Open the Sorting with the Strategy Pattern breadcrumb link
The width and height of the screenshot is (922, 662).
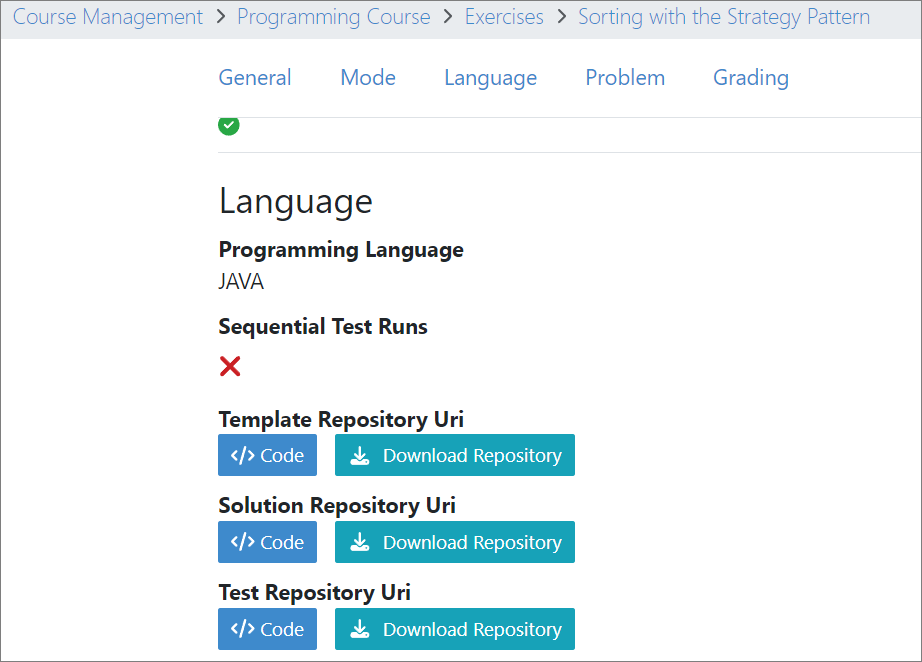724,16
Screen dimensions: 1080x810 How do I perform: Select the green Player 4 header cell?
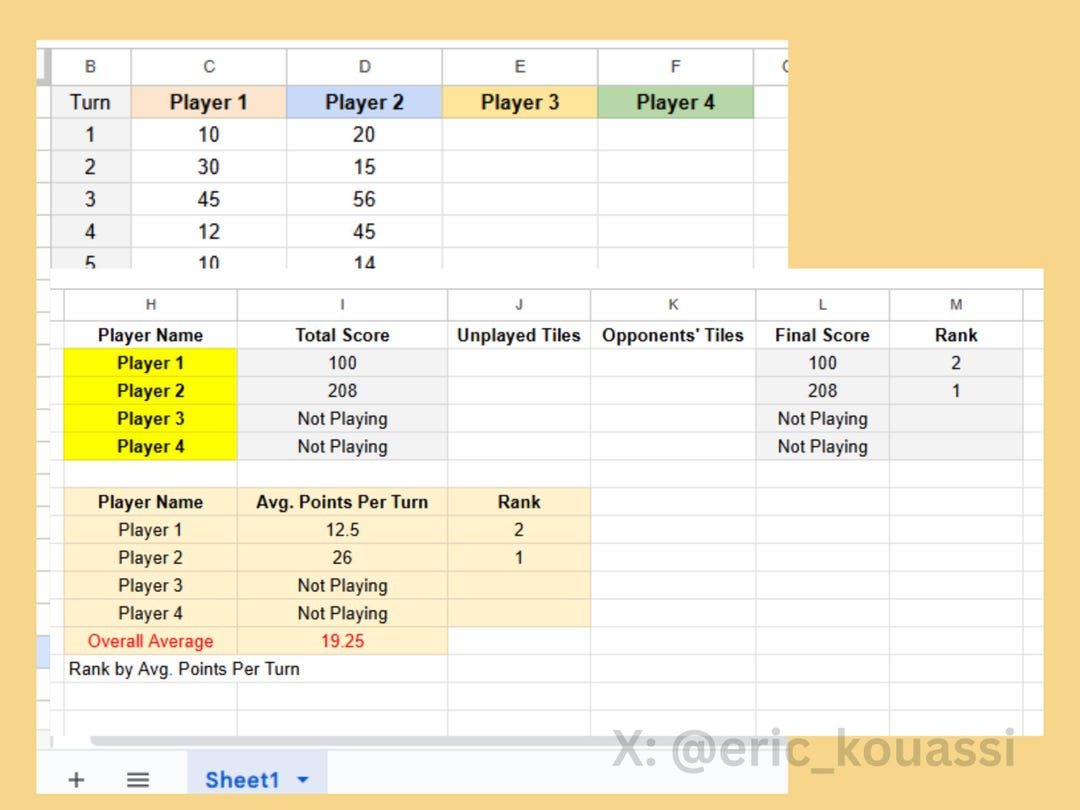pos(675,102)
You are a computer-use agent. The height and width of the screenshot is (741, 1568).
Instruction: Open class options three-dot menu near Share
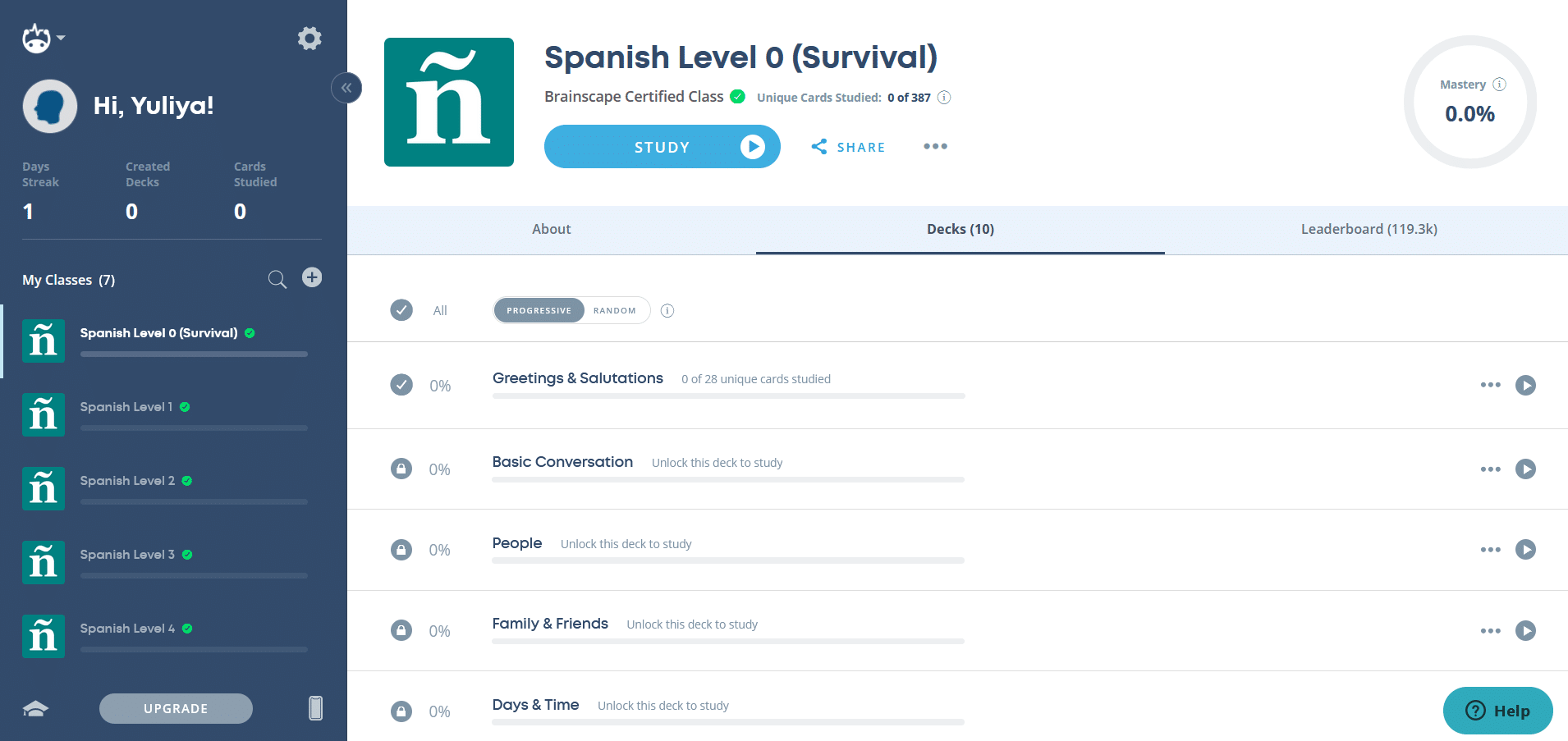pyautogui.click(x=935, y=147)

┄┄┄┄┄┄┄┄┄┄

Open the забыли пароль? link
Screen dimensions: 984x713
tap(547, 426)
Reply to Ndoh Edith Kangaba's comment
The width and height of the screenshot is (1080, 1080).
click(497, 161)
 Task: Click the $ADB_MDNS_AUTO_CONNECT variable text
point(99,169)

┄┄┄┄┄┄┄┄┄┄

* _EXERCISE REQUIREMENTS_
Copy out verbatim the entries from the line with "Reply to Ndoh Edith Kangaba's comment" to the line with "point(99,169)".

* _TASK SOLUTION_
Reply to Ndoh Edith Kangaba's comment
The width and height of the screenshot is (1080, 1080).
click(497, 161)
 Task: Click the $ADB_MDNS_AUTO_CONNECT variable text
point(99,169)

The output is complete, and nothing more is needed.